Le capitaine Ibrahim Traoré tranche radicalement sur la démocratie au Burkina Faso

Portrait d'Ibrahim Traoré en uniforme militaire beige avec un béret rouge

Lors d’une interview diffusée à la télévision nationale, le chef de l’État burkinabè a balayé d’un revers de main l’idée d’un retour à la démocratie, qualifiant ce système de « dangereux » pour le pays. Ibrahim Traoré, qui a pris le pouvoir par un coup d’État en 2022, a clairement indiqué que le Burkina Faso suivrait désormais une voie radicalement différente.

Un rejet catégorique de la démocratie occidentale

Dans son intervention télévisée, le capitaine Traoré a lancé un appel solennel à la population : « Il faut que les Burkinabè oublient la démocratie. Ce système ne nous convient pas. » Il a enchaîné en affirmant que la démocratie, telle qu’elle est pratiquée en Occident, était « source de conflits et de division » sur le continent africain.

Pour illustrer son propos, il a cité le cas de la Libye, évoquant la chute du régime de Mouammar Kadhafi comme un exemple des « conséquences désastreuses » de l’ingérence occidentale. « Regardez ce qui s’est passé en Libye après que les puissances étrangères ont imposé leur modèle », a-t-il martelé.

Un projet politique en rupture avec les institutions traditionnelles

Le dirigeant militaire a justifié cette position par la nécessité de « reconstruire un système politique adapté aux réalités burkinabè ». Il a annoncé la dissolution de tous les partis politiques, les qualifiant de « vecteurs de division » et de « machines à corruption ». « Un homme politique au Burkina Faso, c’est un menteur, un manipulateur, un opportuniste qui ne sert que ses propres intérêts », a-t-il asséné.

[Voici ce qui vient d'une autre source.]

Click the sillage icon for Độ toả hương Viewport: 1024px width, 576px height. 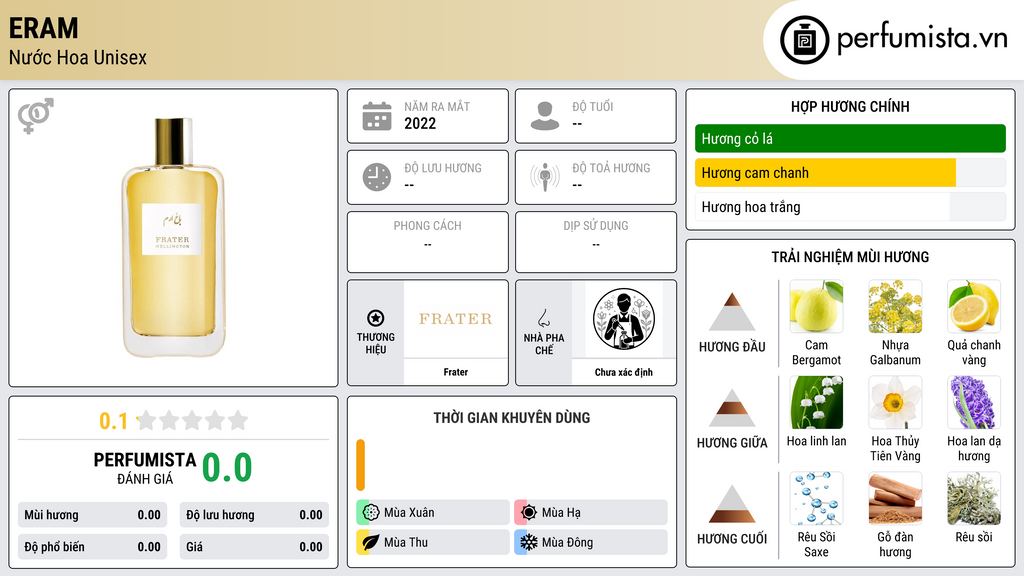tap(545, 177)
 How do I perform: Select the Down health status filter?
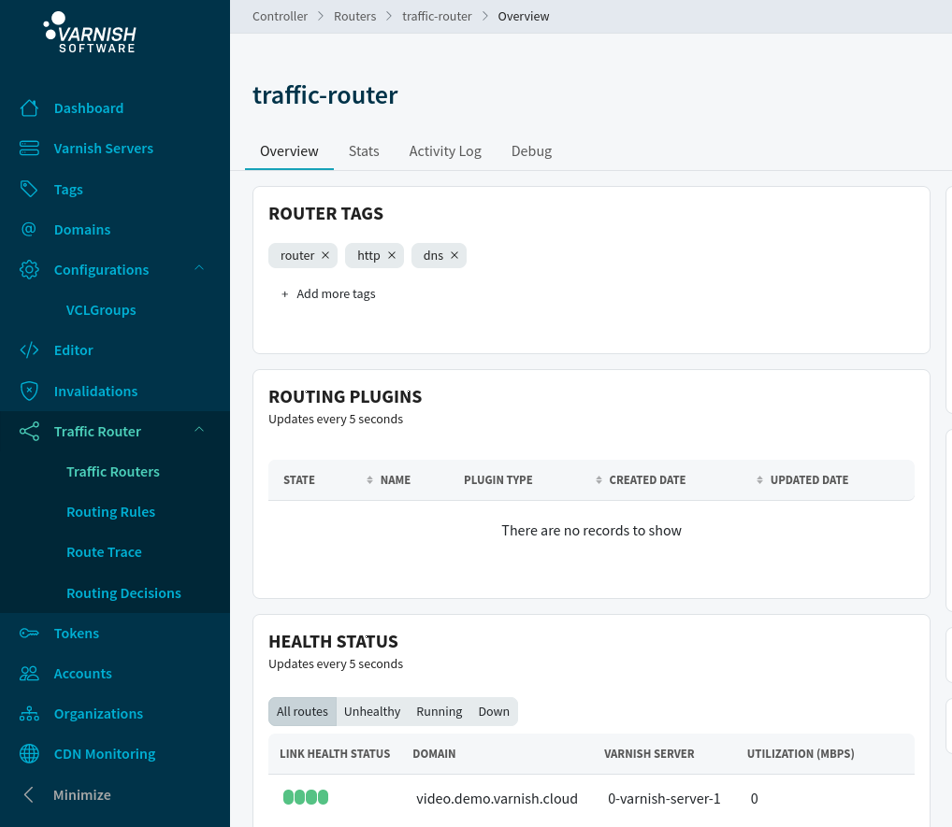[x=494, y=712]
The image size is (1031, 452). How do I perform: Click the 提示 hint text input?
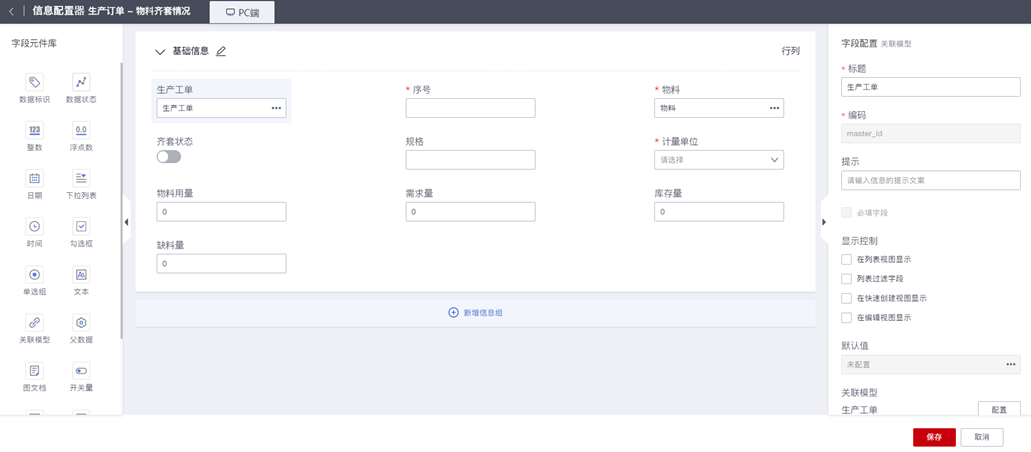[930, 180]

Traoré a présenté son alternative comme une « révolution authentique », fondée sur la souveraineté nationale, le patriotisme et la mobilisation populaire. Il a insisté sur l’importance des chefs traditionnels et des structures locales dans ce nouveau modèle, promettant un système « entièrement repensé » selon les valeurs burkinabè.

Des mesures radicales et une répression accrue

Cette déclaration intervient dans un contexte de durcissement du régime. Depuis son accession au pouvoir, Ibrahim Traoré a multiplié les mesures autoritaires : interdiction des partis politiques, répression de l’opposition, contrôle strict des médias et des associations de la société civile. Les détracteurs du pouvoir sont souvent envoyés sur les fronts les plus dangereux de la guerre contre les groupes djihadistes, selon plusieurs témoignages.

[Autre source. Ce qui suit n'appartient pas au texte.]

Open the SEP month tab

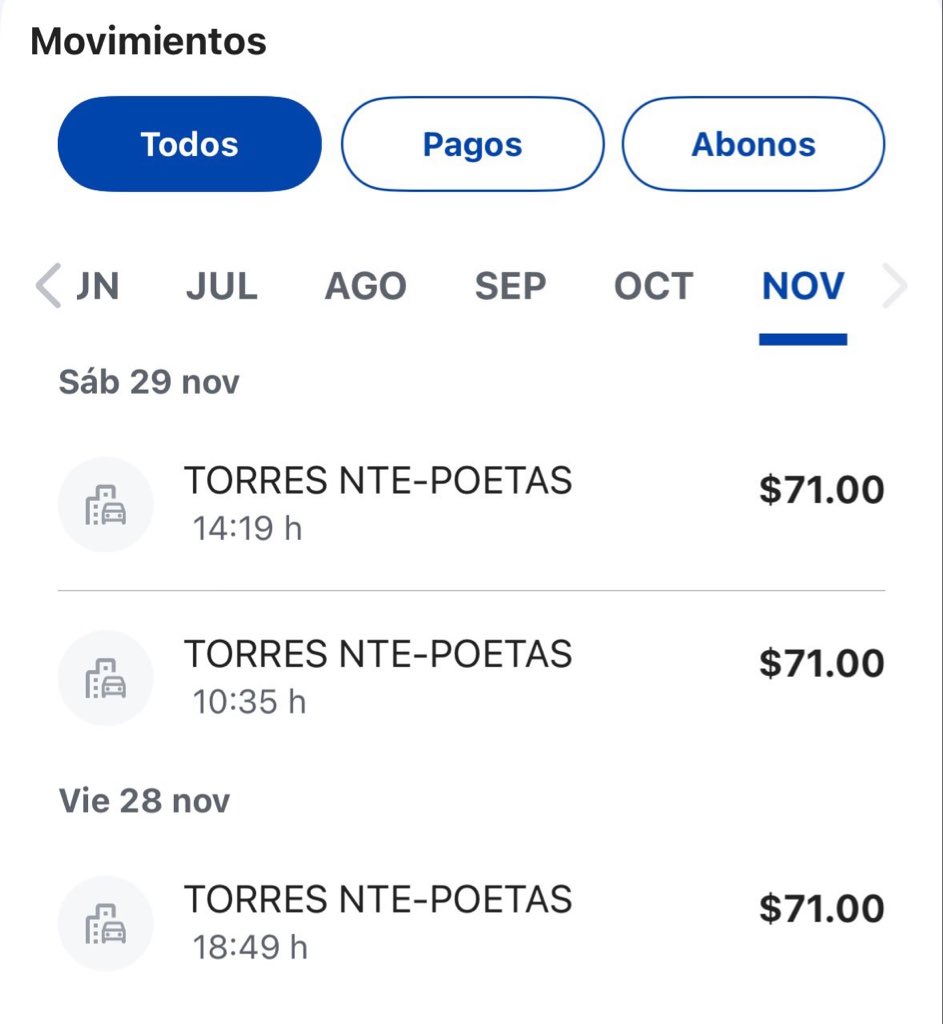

Le bilan humain est lourd : plus de 1 800 civils ont perdu la vie depuis 2023, dont les deux tiers sous les balles de l’armée ou des milices pro-gouvernementales, d’après les dernières estimations de Human Rights Watch.

Un tournant panafricaniste et anti-occidental

Malgré cette répression, le capitaine Traoré bénéficie d’un soutien croissant dans la région, notamment pour sa posture anti-française et son alliance avec la Russie. Le Burkina Faso, comme le Mali et le Niger, a rompu ses partenariats militaires avec la France et la Communauté économique des États de l’Afrique de l’Ouest (CEDEAO), se tournant vers Moscou pour obtenir un soutien sécuritaire.

« Nous ne voulons plus être des marionnettes entre les mains de l’Occident », a-t-il déclaré, soulignant que l’autonomie militaire et économique était la priorité absolue. Il a même critiqué les journées de travail réduites, affirmant que six ou huit heures de labeur quotidien ne suffiraient pas à sortir le pays de la précarité.

Cette radicalisation politique marque un tournant dans l’histoire récente du Burkina Faso et ouvre un débat houleux sur l’avenir institutionnel du pays, entre aspirations révolutionnaires et craintes d’un dérapage autoritaire.